Breaking down the science
"I do the same amount of research that someone would do if they were writing a nonfiction book for adults, but I have to dump enormous amounts of information because I have such a limitation in the number of words I'm allowed to use.
"I start by gathering all my reference sources and then I copy out stuff from books, sea logs and papers online and end up with a document of all the research. For the book I just finished, which is a companion volume to the auk book about the house sparrow, the reference document is about 250 pages long, single-spaced. So then I go through it and pick out what I think the most important bits are. That gets it down to about 50 pages. Then I divide it into what I think each page will be about and start writing. I wish I could research all this interesting stuff all the time. A day I don't learn something interesting is a day lost as far as I'm concerned."

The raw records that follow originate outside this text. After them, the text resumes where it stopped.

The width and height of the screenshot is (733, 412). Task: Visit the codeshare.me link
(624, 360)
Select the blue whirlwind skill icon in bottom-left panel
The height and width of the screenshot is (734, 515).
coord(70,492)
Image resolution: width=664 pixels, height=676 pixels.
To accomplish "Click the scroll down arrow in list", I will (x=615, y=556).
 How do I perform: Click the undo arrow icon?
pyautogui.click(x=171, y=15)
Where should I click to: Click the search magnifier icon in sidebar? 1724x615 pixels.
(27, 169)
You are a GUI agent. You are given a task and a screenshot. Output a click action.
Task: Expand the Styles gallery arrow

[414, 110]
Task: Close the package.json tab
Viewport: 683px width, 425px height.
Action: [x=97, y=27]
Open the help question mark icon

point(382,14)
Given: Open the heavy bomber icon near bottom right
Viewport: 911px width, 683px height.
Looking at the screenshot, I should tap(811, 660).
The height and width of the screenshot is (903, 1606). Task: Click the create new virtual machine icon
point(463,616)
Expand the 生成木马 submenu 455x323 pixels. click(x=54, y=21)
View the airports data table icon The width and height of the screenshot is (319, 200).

First illustrations in 15 years
"I had a sarcoma, a tumour, growing in my wrist for about nine years. It was intraneural, so the tumour was growing through a nerve and it was in my right wrist. I'm right-handed and it hurt to draw. It got worse and I ended up not illustrating a book for 15 years, until The Tragic Tale of the Great Auk.
"Because of the surgery, when I hold a pen my wrist locks so I don't have the same flow of movement that I used to have. For this book, I did it all on computer with a tablet and a stylus in a painting program. It's all drawing, but because I don't have the same control, I blew it up on the screen and scribbled really close up. When you put it down to real size, it looks like I had fabulous control, but it's basically a lot of scribbling."
Canada's stuffed great auk
"A lot of the illustrations of adult auks that exist are based on stuffed auks. Once it was understood that they were disappearing, they suddenly became extremely valuable to museums. People started killing the last ones to sell to museums, which was the end of them.
"Canada has one stuffed auk, which we got in 1965. I actually wrote a piece for Sci/Why, a Canadian children's science writer's blog, about the Canadian stuffed auk, which we have at the Royal Ontario Museum. It was stuck under a sink at Vassar for about 50 years, gathering dust. We finally got it for $12,500 in 1965, which is about the equivalent of $100,000 now. There are only 78 stuffed auks in the world.
"One of the problems was that nobody paid any attention to the chicks, so there's absolutely no description anywhere of what the babies looked like. I had to extrapolate from its closest relative, the razorbill, which is what I based the illustration for the chicks on."
Jan Thornhill's comments have been edited and condensed.